Whether you sneak into a house or not, you're still entering it. I'd
argue that anytime you start on the outside of something and then end
up inside that same thing, you have entered it.

 

[Eric Sosman]

Clark Cox wrote On 06/19/07 12:44,:

[...]
In this particular case of the compound statement associated with the
switch statement, you "sneak" into the block. So the phrase "block is
entered" does not apply here.

Whether you sneak into a house or not, you're still entering it. I'd
argue that anytime you start on the outside of something and then end
up inside that same thing, you have entered it.

Or it has eaten you. (I've known code like that ...)

 

[CBFalconer]

But K& R says that "An automatic variable declared and initialized
in a block is initialized each time the block is entered. " ( Refer
Section 4.8 Block Structure)

But the block is never 'entered'. Control transfers to the 'case'
statements, which are really labels, and thus I always pull them
out to the left margin. See my editing of your code fragment
above.

 

[Chris Torek]

KIRAN said:

... I was actually suggesting that K&R2 is incorrect. The OP's quote is
indeed from K&R2 (page 84), and K's text seems to me to be wrong for a
compound statement that forms the body of a switch statement.

Indeed, it is also incorrect for blocks entered via "goto":

extern void use(int);

void foo(void)
{
goto inner;
{
int x = 42;
inner:
use(x); /* ERROR */
}
}

The value of "x" at the call to use() is indeterminate, and the
behavior of the code is undefined.

(This is equivalent to the switch statement method, since "switch"
is merely a goto in disguise.
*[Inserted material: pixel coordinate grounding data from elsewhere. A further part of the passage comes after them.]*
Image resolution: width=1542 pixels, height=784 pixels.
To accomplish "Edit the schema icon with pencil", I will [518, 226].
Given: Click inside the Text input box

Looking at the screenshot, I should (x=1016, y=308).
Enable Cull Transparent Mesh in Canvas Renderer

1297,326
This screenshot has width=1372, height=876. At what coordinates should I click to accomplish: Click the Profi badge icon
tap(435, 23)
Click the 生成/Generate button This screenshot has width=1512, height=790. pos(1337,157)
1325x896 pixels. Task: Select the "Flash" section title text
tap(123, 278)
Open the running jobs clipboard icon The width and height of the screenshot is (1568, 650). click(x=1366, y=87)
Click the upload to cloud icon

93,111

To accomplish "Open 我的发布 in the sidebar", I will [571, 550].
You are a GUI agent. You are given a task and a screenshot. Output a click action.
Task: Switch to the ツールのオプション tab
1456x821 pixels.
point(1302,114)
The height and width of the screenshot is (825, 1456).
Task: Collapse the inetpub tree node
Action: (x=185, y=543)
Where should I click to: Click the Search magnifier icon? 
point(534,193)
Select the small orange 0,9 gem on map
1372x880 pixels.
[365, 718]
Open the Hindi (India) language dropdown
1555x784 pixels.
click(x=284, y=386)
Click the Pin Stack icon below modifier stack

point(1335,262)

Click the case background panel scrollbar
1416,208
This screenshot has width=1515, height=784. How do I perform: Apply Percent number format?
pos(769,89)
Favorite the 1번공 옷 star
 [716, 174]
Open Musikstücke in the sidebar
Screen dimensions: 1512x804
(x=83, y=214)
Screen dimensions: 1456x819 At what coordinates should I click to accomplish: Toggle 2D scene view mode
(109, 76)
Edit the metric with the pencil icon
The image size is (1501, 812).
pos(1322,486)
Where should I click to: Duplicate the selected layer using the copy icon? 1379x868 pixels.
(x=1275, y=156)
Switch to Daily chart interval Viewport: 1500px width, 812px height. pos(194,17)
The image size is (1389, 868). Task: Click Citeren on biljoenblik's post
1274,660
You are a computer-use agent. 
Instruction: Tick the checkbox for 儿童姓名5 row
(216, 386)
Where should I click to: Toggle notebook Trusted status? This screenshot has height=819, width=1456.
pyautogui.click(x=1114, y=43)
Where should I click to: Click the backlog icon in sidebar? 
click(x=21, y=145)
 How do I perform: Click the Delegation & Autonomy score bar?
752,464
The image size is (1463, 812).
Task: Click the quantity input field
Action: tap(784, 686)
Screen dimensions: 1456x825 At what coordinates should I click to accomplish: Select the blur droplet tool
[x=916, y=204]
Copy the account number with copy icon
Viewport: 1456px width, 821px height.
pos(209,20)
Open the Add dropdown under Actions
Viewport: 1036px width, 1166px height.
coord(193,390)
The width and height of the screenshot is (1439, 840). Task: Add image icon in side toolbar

This is why case labels are labels,
in the same way that goto labels are labels, and why Duff's Device
works.)

This is forgiveable, of course - my money-back suggestion was intended
to be light-hearted - but it's still an error, AFAICS.

Conflicting views, anyone?

Perhaps DMR or BWK will see this, and add it to the errata.

 

[Richard Heathfield]

Chris Torek said:

Indeed, it is also incorrect for blocks entered via "goto":

Perhaps DMR or BWK will see this, and add it to the errata.

I've dropped a line to dmr alerting him to this problem (and to another
minor bug, or perhaps I should say "alleged bug", on p115).